* What to produce
Rewrite the listing from the line containing "Given: Open the" through the end, replacing "Render Properties" with "Output Properties" and keeping everything else the same. Leave the pictures out of your answer.

* Interface element listing
· · · · ·
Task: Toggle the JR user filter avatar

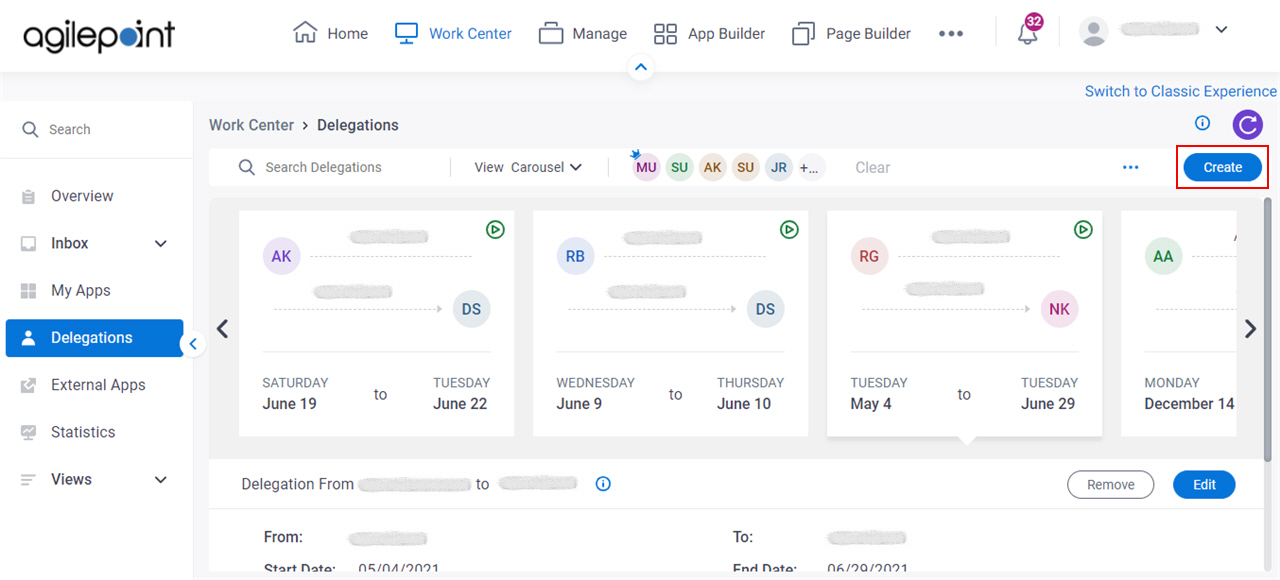Action: 778,167
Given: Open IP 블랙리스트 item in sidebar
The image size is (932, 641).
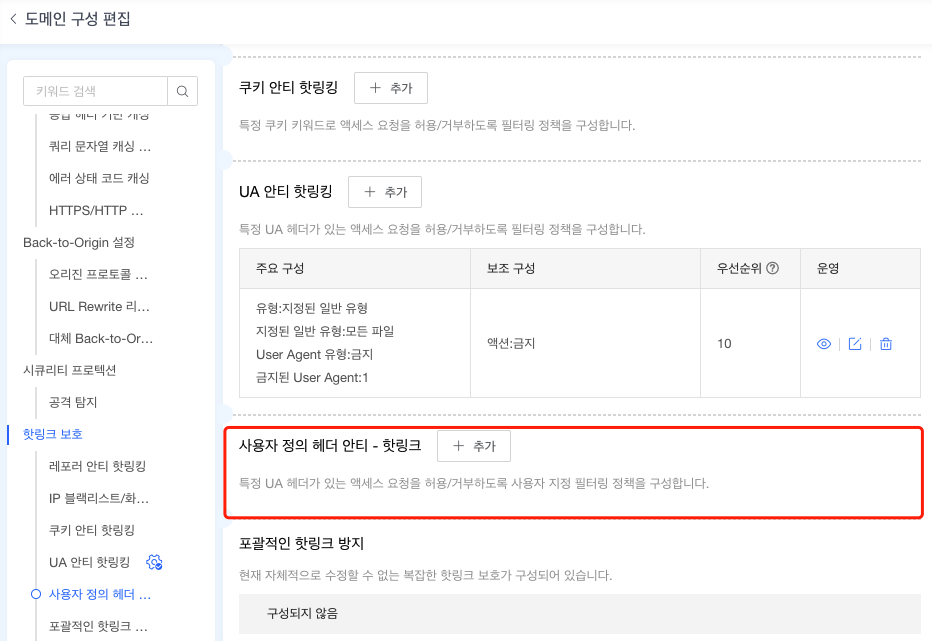Looking at the screenshot, I should pos(99,498).
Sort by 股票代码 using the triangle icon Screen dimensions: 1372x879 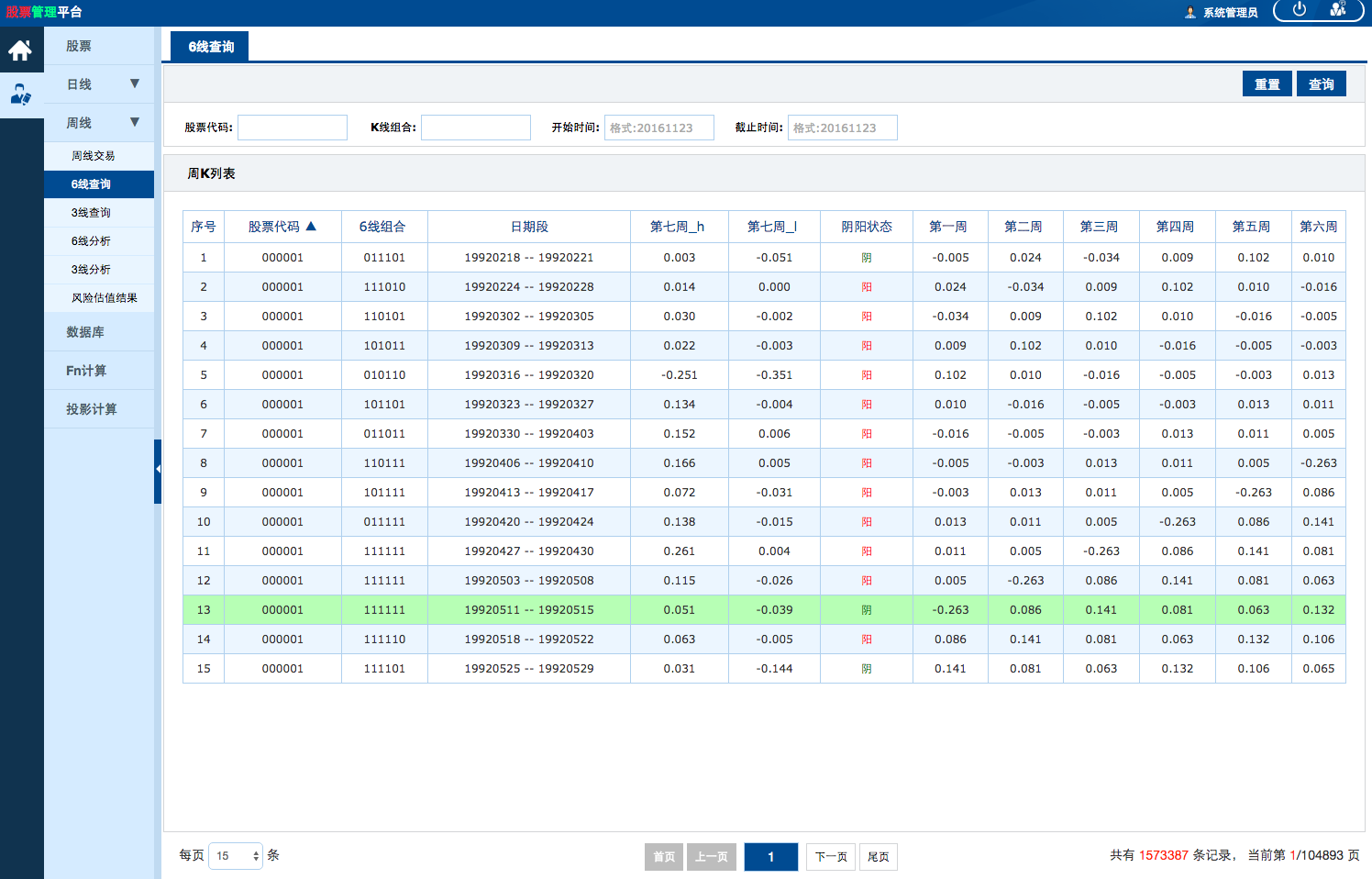(311, 226)
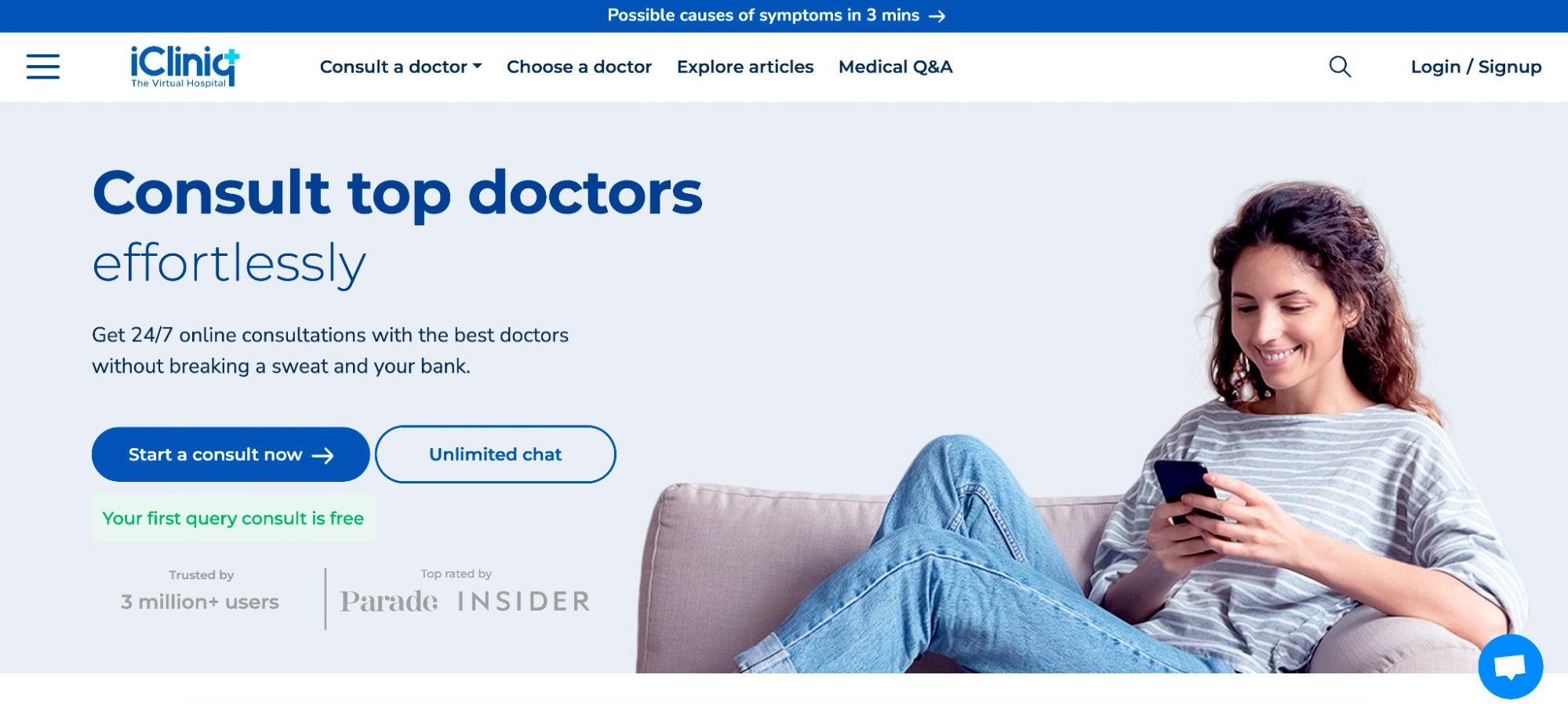Open the hamburger menu icon

(43, 67)
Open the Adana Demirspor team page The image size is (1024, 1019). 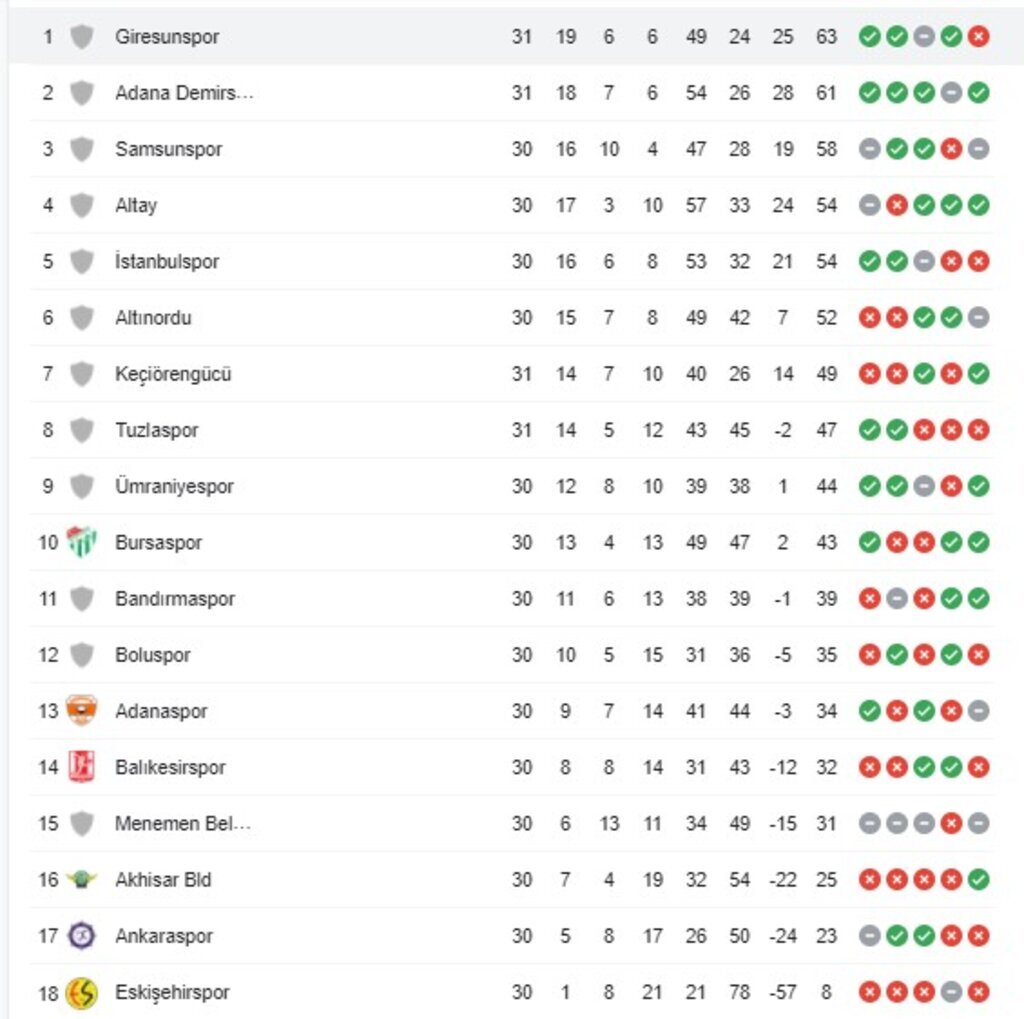(x=185, y=93)
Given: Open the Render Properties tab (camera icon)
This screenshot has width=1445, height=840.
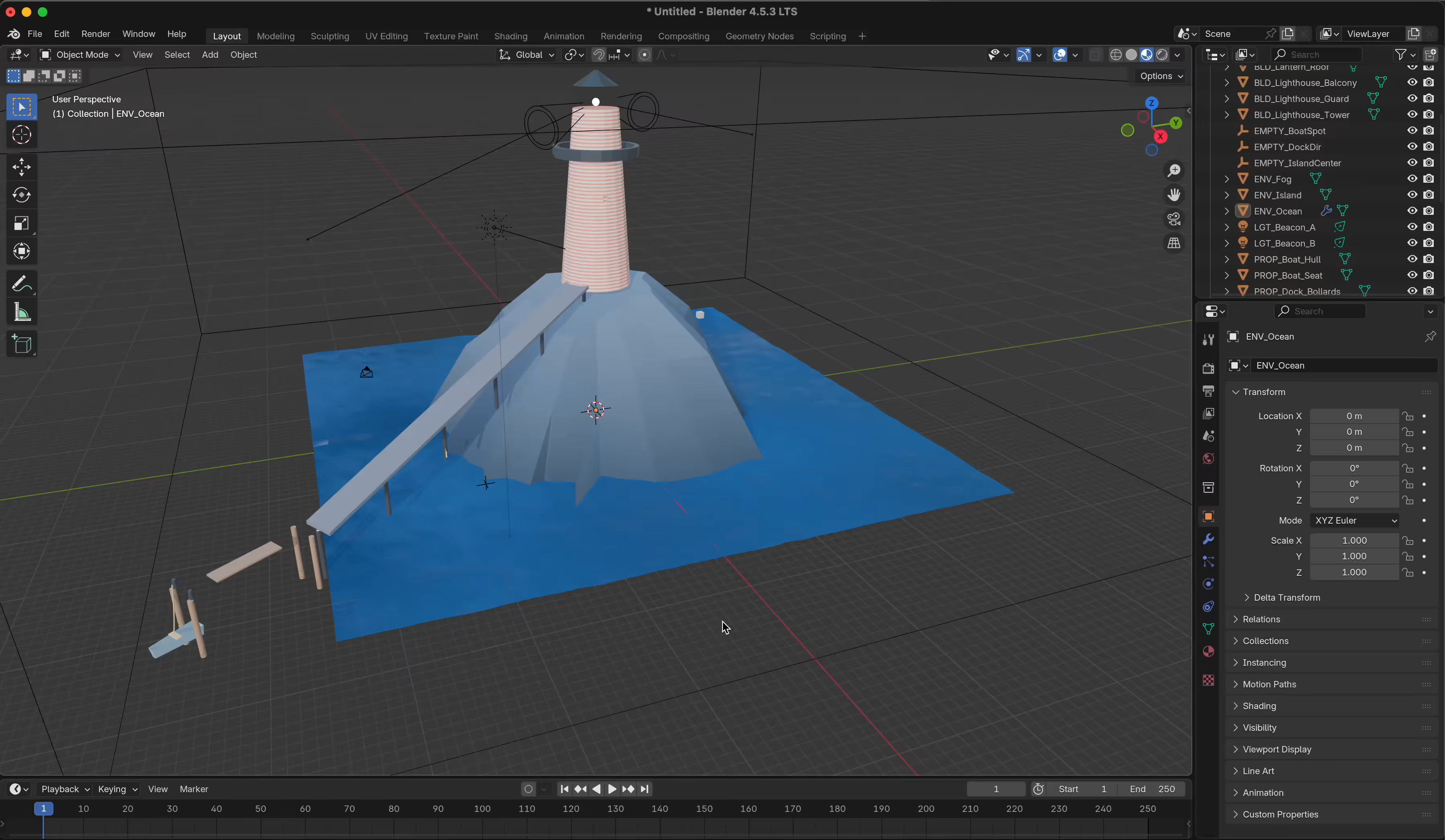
· · · · ·
* Finished answer
Given: Open the Output Properties tab (camera icon)
This screenshot has width=1445, height=840.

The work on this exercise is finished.